Осмелевший психический больной отправился на директорскую квартиру, где решается на признание в любви. Его даже лакей не смог остановить. Напугав барышню своим признанием и порассуждав о любви, наш герой несёт полную ахинею. Его больное воображение всё меньше подвластно, хоть какому-нибудь смыслу.

В следующие дни мнимый король обеспокоен отсутствием мантии и депутации из Испании. Он даже сходил на почту, чтобы удостовериться, не прибыли ли испанские депутаты. Пробовал сам сшить себе мантию.

Но вот случилось, то чего так ждал Поприщин. Депутаты приехали в карете, и очень скоро граница осталась позади. Правда, приём, оказанный королю Испании, был странный. По спине больно ударили палкой несколько раз. Но впереди много государственных дел. Во-первых, Китай и Испания одна земля, во-вторых, земля сядет на луну…

Недоброжелательный приём в Испании Поприщин объясняет тем, что попал-то он в руки инквизиторов. Но добрый нрав психического больного не позволяет ему обижаться на своих истязателей, ведь они просто орудие в действующей инквизиторской машине.

Последняя запись, окончательно сошедшего с ума главного героя, настоящий крик о помощи. Спутанное сознание заставляет писать одно за другим предложения, не связанные между собой. Но на эту связь уже никто и не рассчитывает.

Анализ произведения

С самой первой записи в дневнике главного героя становится понятно, что человек не в себе. Гоголь передал картину развития болезни, вплоть до полного безумия, очень достоверно. Это отметили многие психологи и психиатры, хотя такой цели писатель не ставил.

Автор смог многое позволить себе, говоря языком Поприщина.
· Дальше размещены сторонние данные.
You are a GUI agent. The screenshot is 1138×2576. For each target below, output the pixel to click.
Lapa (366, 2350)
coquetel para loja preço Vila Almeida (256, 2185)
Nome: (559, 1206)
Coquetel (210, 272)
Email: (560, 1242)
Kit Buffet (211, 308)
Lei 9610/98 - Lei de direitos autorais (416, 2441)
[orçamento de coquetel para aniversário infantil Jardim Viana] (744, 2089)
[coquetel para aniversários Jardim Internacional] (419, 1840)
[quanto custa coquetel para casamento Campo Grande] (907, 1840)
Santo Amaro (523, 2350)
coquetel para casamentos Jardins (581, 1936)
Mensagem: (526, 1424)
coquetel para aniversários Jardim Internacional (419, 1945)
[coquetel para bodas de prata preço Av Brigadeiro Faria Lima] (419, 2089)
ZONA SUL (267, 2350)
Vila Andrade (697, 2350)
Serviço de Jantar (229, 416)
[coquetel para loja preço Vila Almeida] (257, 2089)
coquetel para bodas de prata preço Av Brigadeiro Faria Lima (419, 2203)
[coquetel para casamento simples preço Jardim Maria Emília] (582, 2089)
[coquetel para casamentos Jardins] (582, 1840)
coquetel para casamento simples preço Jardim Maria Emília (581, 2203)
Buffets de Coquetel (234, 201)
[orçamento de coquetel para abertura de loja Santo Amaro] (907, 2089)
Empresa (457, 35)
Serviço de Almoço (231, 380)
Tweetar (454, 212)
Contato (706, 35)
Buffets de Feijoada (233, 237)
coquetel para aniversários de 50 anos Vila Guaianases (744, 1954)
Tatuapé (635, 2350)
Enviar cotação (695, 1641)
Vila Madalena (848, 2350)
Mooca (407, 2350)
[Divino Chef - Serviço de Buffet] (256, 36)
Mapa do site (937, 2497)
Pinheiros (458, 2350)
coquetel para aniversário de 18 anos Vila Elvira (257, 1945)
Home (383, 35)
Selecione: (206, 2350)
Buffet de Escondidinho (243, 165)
Показывая безумство своего героя, писатель затрагивает различные темы, волновавшие общество в те времена. Особое внимание уделено нравам и морали в чиновничьей среде.

Особый приём - собачья переписка. Выкраденные клочки бумаги кажутся Аксентию Ивановичу письмами, из которых он многое узнаёт. Воспалённое воображение не только даёт ответы на вопросы, мучившие его относительно барышни, в которую он влюблён. В письмах имеются философские рассуждения, например, о различных собачьих капризах.

Больной не случайно находит обрывки о разномастной четвероногой братии. Просто его очень волнует вопрос происхождения. Вот собачонка пишет, что когда по улице идёт дворняга, воображающая себя презнатной особой, ей-то сразу понятно, что это простой глупый урод. Это ли не параллель с чиновничьей средой, где человек простой, незнатного рода, воображает из себя знатного господина.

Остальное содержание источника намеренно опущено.